* What to produce
Rewrite the items from the line holding "[Reddit] (285, 3)" through the end of the items, both ends included, substituting "Sans fil" for "Wireless" and leaving everything else unchanged.

--- START Records for this task ---

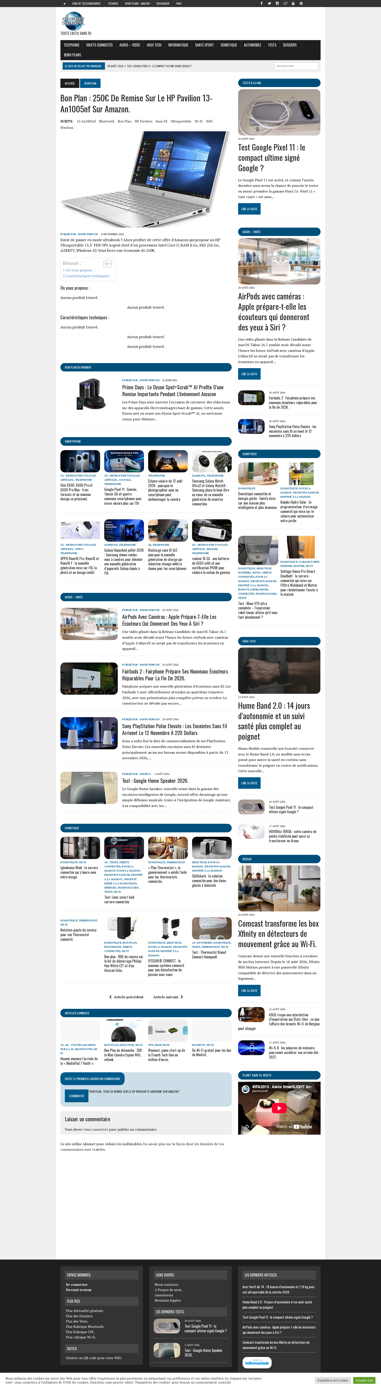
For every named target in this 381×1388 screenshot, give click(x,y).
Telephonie (71, 45)
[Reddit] (285, 3)
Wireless (66, 127)
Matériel (244, 572)
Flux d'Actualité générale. (85, 1310)
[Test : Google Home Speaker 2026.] (89, 800)
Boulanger (163, 3)
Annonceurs (164, 1295)
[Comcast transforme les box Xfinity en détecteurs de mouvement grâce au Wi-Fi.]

--- END Records for this task ---

* Completed exercise
[Reddit] (285, 3)
Sans fil (66, 127)
Matériel (244, 572)
Flux d'Actualité générale. (85, 1310)
[Test : Google Home Speaker 2026.] (89, 800)
Boulanger (163, 3)
Annonceurs (164, 1295)
[Comcast transforme les box Xfinity en détecteurs de mouvement grâce au Wi-Fi.]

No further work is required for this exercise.